━━ Material provided ━━

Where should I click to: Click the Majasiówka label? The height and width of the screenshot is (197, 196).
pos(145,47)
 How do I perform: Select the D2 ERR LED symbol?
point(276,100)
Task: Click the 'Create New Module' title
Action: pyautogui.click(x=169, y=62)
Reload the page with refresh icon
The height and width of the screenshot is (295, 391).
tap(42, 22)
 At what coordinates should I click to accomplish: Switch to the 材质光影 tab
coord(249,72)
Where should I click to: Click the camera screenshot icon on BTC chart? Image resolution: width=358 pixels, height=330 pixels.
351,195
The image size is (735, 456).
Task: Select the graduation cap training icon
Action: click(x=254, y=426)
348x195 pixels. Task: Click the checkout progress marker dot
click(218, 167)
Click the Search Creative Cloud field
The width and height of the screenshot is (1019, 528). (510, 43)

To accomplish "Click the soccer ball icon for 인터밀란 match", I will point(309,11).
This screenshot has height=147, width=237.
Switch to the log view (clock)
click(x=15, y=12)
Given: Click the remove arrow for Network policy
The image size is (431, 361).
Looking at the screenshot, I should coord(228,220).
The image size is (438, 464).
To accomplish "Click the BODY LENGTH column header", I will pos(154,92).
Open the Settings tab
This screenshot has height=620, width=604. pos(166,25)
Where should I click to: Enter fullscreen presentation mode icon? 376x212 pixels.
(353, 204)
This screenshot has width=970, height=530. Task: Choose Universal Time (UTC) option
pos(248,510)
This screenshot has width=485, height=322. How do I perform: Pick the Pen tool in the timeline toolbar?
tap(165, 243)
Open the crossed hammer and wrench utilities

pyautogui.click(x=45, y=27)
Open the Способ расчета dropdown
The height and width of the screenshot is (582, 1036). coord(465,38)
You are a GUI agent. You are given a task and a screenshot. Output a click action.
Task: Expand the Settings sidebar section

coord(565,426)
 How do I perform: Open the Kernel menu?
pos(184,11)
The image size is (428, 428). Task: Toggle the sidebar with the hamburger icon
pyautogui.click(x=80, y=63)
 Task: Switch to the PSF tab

━━━

Exercise brief:
Some lines above contain the word "will". Copy each of them.

Exercise answer:
To accomplish "Click the soccer ball icon for 인터밀란 match", I will point(309,11).
To accomplish "Click the BODY LENGTH column header", I will pos(154,92).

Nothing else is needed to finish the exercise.